一經提醒,姬月華立時記起,略微大聲的道:‘護雷……啊!我記起了,是護雷洞那個男人說過!’
‘護雷洞?男人?你們聽過,這是怎麽一回事?’本想說明的人,是反陷入了問題當中。
而姬月華聽見她問得滿著急的,自然的答道:‘怎麽一回事……那好像是一個多月前,大概兩個月前的事,我和龍牙……即是你見過的男傭兵,還有其他朋友跑去護雷洞露營,之後的清早,就有一個傷得很重,渾身染血的男人從洞裡走了出來,說了什麽碧鳥設計師就倒地死了。’

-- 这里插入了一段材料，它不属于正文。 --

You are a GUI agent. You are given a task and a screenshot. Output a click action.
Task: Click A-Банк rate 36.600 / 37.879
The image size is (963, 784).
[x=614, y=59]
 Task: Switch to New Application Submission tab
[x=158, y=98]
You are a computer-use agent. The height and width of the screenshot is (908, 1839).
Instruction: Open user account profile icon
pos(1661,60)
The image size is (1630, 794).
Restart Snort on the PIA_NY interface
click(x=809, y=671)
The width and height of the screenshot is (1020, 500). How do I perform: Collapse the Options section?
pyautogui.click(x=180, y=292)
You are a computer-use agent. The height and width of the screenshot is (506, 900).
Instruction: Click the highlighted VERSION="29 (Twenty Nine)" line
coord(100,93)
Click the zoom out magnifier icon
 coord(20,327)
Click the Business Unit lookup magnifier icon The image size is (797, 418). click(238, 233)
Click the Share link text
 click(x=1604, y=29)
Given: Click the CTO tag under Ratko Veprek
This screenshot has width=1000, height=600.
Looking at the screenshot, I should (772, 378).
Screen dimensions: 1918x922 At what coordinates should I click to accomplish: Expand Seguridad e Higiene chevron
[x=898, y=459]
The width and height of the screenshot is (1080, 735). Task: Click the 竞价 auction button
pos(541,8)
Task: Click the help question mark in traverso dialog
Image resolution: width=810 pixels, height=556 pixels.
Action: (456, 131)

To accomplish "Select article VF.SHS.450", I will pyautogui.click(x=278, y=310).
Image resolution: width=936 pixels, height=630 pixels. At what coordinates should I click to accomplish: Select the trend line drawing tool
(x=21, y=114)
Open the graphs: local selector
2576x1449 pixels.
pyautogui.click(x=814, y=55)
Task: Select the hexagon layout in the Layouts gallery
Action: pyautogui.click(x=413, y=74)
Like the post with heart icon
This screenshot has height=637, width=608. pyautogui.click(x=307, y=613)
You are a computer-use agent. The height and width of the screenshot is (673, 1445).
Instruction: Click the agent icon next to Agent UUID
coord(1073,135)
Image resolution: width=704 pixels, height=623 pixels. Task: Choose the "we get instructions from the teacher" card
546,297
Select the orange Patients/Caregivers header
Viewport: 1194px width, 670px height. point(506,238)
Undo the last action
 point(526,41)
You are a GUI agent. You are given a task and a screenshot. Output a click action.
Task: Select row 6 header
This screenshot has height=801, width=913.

‘死?他的樣子是怎麽樣的!’有如小狗被人踩到尾巴,理卡一臉驚愕的大聲追問起來。
回應她的姬月華卻聳肩道:‘不知道,他臉上有很多血痕,根本看不出原來的樣子。’想到當日那個男人是被毀了容,姬月華心中就感到毛毛的,皺起眉來。
聽見姬月華的說法,理卡臉上的驚愕可轉為希望,但不一會就是苦笑,自言的道:‘毀了容嗎……我想那大概是凱洛,不,一定是他,難怪一直找不到他,原來是死了。’
‘你沒事吧?’看她自言自語的模樣,姬月華略帶擔憂的問道。
‘呃,我沒事……說、說回正事吧……’
想到自己現下的處境,理卡急速把感情收到心的深處,搖頭道:‘只是那樣的話,你們也應該不清楚此事。碧鳥設計師其實是一個稱號,她的真名是尤加莉塔倫,是一位自幼就學習織造、設計衣服的天才,而因為有一隻青綠色的小鳥常停於她的肩頭,所以很早之時,她就是以碧鳥設計師這稱號在大陸西面聞名。’
‘大陸西面……那難怪我們不清楚了。’
港城是在星之大陸的東面沿海,除非是有心,否則大陸西面發生什麽事,她們也沒什麽機會知道。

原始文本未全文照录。